That's impossible in the design proposed by @Skepfyr as that struct is private to the module.

mod hide_the_internals {
  struct ExternType;
  pub struct OwnedExternType(*mut ExternType);
  pub struct ExternTypeRefMut<'a>(*mut ExternType, PhantomData<&'a mut ExternType>);
  pub struct ExternTypeRef<'a>(*const ExternType, PhantomData<&'a ExternType>);

  fn do_something(x: &ExternType) { ... }
}

I know it's not the most critical failure mode, but considering that solving that specific drawback is the motivation for the RFC that this tracking issue exists for, I think it's worth at least keeping in mind.

@RalfJung
Copy link
Member

RalfJung commented Apr 24, 2024

why does size_of_val() cause a runtime panic

Because that's the most correct least dangerous semantics.

I was only talking about the runtime semantics. The type system clearly needs work. I never claimed the feature is ready.

We were talking about the question of alignment requirements of references, why are you now deflecting by talking about size_of_val? Your claim, as I understood it, was specifically that there's a problem defining the validity invariant for references (which typically involves alignment) as we don't know the alignment of these types.

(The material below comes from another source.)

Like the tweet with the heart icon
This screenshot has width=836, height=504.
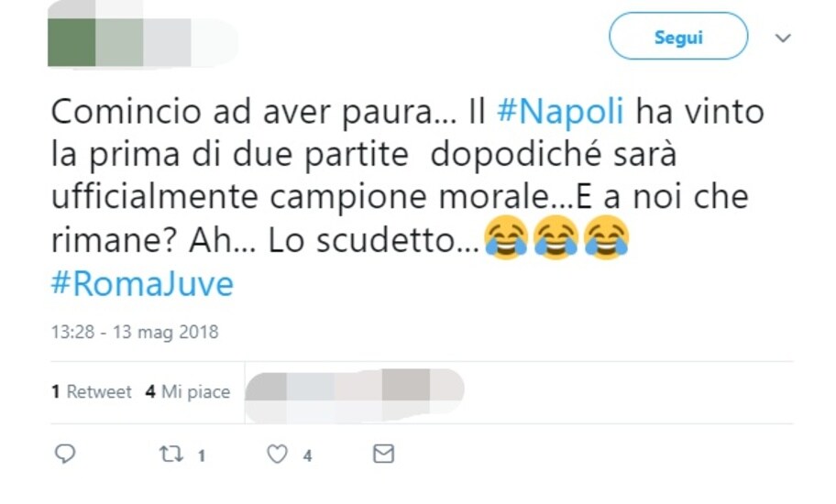coord(277,454)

Two people now told you that this is in fact not a problem as we can just make the validity invariant not require any particular alignment for extern types.

why is stabilization blocked on incorrect handling of Box<T>?

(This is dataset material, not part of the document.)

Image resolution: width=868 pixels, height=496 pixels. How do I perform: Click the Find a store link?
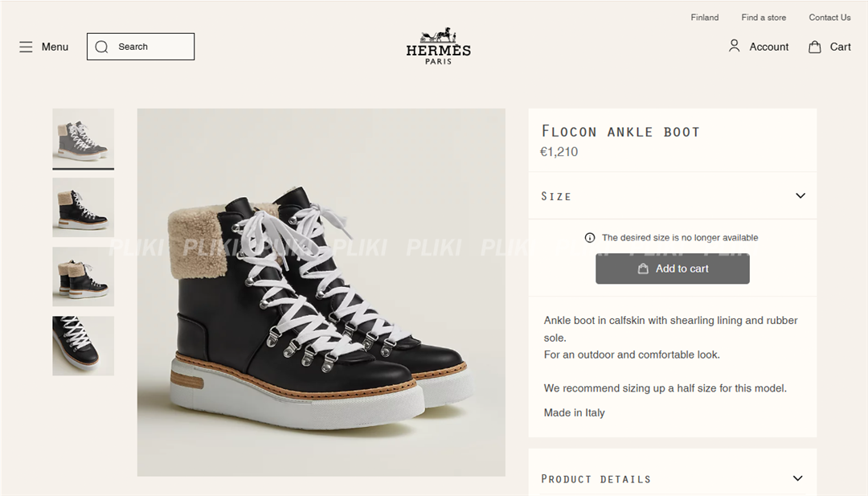point(763,17)
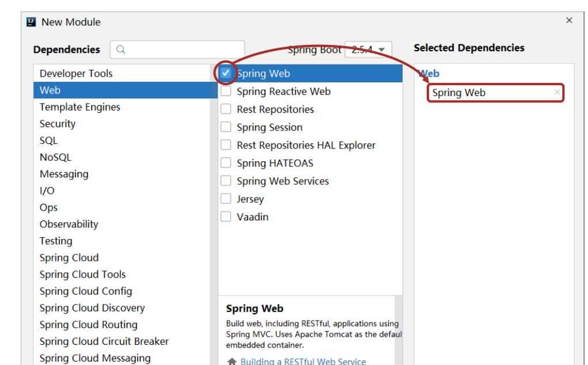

I don't know what you are referring to here. Stabilization is blocked on the issue that the Rust type system does not understand the concept of a type that does not have a dynamically computable size.

mod hide_the_internals {

If you change other people's working code then it may not work any more. Not sure which point you are trying to make here. Usually when we evaluate the correctness of other people's code we only consider what can be done by calling that code as-if it was in another crate; we can't just access private fields or private types. It's trivial to break basically everything if you allow yourself to access private fields and private types.

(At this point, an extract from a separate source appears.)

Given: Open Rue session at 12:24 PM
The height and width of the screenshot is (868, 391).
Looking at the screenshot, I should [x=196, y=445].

But if we have e.g. a macro that generates the mod hide_the_internals then it won't be possible to do that.

@jmillikin
Copy link
Contributor

We were talking about the question of alignment requirements of references, why are you now deflecting by talking about size_of_val?

My point is that size_of_val() (and align_of_val()) currently accept references to external types, but crash because those operations do not make sense for external types. When C code returns an opaque pointer, that pointer cannot be assumed to meet the requirements of Rust references that existing APIs depend on, so creating a reference to such a type should be considered undefined behavior.

A practical way to solve that problem is to prevent external types from being used as references, because if the only thing they're good for is their bit pattern then they're not actually references in the Rust sense.

why is stabilization blocked on incorrect handling of Box?

I don't know what you are referring to here. Stabilization is blocked on the issue that the Rust type system does not understand the concept of a type that does not have a dynamically computable size.

I'm referring to #115709, in which a Box<T> is allowed to be constructed for an extern type despite that being undefined behavior (because extern types do not have a size or alignment). And then the thing gets passed as a dereferenced T function parameter, which should also be undefined behavior because there's no way to move or copy such a type.

If you change other people's working code then it may not work any more. Not sure which point you are trying to make here.

But if we have a macro that generates the mod hide_the_internals then it won't be possible to do that.

I thought I was clear in my point, but in case not, the RFC for this tracking issue exactly describes the use of a ZST for extern types in the "motivation" section, and also describes why that is not the ideal solution.

Scrapping the extern type implementation and replacing it with ZSTs would be one possible approach, but I think it would be frustrating to the people who are subscribed to this tracking issue in the hopes of one day seeing this feature stabilize.

@crumblingstatue
Copy link
Contributor

crumblingstatue commented Apr 24, 2024

A practical way to solve that problem is to prevent external types from being used as references, because if the only thing they're good for is their bit pattern then they're not actually references in the Rust sense.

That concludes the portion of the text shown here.